- 本文:
────────

7月のあたまに、パラオから帰国した。そしてこれを機に、約6年間つづけたフルタイムの仕事をする生活もあらためてみようと思った。いまは大阪の実家に住まいを移し、北浜にあるクラフトビールバーとアメリカ村にある宿泊施設兼レストランバーでアルバイトをしながら両親と暮らしている。

頭を動かすだけでなく、身体も動かしながら仕事がしたいという理由で、都内の出版社を卒業し、海でツアーガイドの仕事ができるパラオに渡った。ネットでツアーガイドの求人を探しているとき、国内外の求人を見つけ、「この際だから海外に行ってみよう」、そんなノリでパラオ行きが決まった。

────────

- 記録データ:
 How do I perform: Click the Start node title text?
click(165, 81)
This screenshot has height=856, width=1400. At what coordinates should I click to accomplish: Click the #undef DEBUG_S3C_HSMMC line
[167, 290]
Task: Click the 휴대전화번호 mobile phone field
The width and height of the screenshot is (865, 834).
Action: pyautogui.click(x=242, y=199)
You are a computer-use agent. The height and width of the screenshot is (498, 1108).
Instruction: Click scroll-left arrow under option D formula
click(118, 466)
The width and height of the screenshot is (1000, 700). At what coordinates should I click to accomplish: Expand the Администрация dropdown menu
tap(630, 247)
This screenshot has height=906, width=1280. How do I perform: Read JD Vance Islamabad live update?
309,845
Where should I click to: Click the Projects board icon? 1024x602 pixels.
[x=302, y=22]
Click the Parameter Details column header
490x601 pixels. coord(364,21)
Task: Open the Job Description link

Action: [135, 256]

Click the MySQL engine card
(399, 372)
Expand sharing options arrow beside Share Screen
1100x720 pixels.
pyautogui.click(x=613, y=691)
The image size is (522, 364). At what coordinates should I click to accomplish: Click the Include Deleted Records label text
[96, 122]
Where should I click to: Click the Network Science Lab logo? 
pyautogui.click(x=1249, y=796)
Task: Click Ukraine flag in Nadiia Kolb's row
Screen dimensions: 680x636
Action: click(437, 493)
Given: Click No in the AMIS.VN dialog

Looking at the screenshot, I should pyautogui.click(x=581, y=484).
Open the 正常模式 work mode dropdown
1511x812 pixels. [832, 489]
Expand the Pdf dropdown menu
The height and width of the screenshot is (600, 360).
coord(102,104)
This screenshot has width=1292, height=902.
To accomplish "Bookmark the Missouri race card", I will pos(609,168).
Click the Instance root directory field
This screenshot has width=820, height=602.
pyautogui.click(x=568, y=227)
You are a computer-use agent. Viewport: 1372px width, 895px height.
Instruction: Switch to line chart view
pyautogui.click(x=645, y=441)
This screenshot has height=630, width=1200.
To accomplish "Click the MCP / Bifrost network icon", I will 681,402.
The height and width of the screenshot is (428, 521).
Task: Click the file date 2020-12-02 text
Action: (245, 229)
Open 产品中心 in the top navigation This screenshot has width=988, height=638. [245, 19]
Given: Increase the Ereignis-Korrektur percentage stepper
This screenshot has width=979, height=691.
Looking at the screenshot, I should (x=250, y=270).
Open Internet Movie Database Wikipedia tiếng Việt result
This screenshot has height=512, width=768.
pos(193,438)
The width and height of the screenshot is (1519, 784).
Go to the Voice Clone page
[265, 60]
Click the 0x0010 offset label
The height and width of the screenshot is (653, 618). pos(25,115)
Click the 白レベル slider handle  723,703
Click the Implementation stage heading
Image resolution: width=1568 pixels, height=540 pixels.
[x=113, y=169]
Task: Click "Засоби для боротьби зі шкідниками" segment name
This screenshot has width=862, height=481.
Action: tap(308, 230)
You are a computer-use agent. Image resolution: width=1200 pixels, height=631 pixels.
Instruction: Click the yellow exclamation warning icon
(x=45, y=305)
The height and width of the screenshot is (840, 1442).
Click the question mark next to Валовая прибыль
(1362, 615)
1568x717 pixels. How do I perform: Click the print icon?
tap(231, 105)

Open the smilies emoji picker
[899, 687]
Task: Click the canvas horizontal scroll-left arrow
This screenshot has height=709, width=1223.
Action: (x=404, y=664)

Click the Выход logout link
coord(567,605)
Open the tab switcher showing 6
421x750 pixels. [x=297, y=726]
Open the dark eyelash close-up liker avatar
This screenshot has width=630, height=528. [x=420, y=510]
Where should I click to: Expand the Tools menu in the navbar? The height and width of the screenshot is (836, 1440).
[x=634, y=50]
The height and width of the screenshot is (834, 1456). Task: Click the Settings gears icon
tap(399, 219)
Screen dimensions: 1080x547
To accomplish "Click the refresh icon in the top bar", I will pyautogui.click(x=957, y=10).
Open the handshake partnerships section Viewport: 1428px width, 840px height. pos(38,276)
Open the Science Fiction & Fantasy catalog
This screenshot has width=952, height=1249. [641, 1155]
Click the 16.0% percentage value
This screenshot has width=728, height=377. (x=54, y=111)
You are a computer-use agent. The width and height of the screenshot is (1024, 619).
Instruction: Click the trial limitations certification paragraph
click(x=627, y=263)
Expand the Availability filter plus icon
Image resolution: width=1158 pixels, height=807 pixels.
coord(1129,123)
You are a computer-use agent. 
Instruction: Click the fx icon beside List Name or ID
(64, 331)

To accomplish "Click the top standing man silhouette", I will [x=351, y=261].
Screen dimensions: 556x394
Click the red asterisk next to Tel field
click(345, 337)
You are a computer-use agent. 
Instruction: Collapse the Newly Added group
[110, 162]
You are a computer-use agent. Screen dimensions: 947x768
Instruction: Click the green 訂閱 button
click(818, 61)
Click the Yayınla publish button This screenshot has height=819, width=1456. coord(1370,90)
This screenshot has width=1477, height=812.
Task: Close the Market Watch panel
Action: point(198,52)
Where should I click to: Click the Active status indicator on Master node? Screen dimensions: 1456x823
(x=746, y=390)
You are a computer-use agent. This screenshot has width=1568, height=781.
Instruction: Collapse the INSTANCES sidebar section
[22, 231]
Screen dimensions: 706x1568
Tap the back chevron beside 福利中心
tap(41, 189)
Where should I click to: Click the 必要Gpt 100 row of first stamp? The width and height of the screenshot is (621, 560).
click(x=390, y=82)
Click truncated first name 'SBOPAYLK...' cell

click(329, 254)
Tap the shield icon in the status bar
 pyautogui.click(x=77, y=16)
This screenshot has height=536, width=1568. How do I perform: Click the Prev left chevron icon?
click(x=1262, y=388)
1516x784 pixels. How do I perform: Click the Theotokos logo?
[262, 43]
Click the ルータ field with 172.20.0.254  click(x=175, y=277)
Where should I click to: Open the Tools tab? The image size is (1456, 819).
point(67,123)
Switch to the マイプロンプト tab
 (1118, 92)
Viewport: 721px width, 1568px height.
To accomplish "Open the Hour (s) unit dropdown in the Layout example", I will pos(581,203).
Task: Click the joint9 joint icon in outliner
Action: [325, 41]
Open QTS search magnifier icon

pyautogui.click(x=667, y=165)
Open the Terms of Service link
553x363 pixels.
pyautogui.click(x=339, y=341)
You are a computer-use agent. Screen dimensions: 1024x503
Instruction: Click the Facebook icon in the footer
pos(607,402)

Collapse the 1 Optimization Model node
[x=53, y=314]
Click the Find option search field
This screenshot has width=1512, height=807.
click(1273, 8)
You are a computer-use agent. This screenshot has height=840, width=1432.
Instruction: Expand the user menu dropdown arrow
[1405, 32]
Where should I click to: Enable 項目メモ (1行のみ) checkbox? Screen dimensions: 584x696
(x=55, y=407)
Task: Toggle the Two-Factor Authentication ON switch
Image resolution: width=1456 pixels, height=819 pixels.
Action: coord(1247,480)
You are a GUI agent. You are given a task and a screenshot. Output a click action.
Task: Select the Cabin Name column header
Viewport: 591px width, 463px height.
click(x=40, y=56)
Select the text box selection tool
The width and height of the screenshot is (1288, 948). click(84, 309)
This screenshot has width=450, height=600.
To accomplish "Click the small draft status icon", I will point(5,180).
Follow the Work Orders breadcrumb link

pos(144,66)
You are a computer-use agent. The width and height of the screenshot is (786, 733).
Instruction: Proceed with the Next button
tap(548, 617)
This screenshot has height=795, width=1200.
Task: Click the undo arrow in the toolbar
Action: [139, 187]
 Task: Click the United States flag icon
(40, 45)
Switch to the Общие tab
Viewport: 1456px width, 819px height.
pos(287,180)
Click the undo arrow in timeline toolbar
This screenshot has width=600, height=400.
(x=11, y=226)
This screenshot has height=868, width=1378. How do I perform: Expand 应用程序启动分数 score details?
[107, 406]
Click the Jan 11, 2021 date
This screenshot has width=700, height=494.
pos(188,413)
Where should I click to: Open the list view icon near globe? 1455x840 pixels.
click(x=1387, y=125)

────────

- 取り組む課題:
1. 本文に出てくる固有名詞の地名を、重複を除いて登場順にすべて挙げてください。
2. 本文の「7月のあたまに、パラオから帰」から「ノリでパラオ行きが決まった。」までを、一字一句そのまま書き写してください。

- 課題ごとの回答:
1. パラオ、大阪、北浜、アメリカ村

2.
7月のあたまに、パラオから帰国した。そしてこれを機に、約6年間つづけたフルタイムの仕事をする生活もあらためてみようと思った。いまは大阪の実家に住まいを移し、北浜にあるクラフトビールバーとアメリカ村にある宿泊施設兼レストランバーでアルバイトをしながら両親と暮らしている。

頭を動かすだけでなく、身体も動かしながら仕事がしたいという理由で、都内の出版社を卒業し、海でツアーガイドの仕事ができるパラオに渡った。ネットでツアーガイドの求人を探しているとき、国内外の求人を見つけ、「この際だから海外に行ってみよう」、そんなノリでパラオ行きが決まった。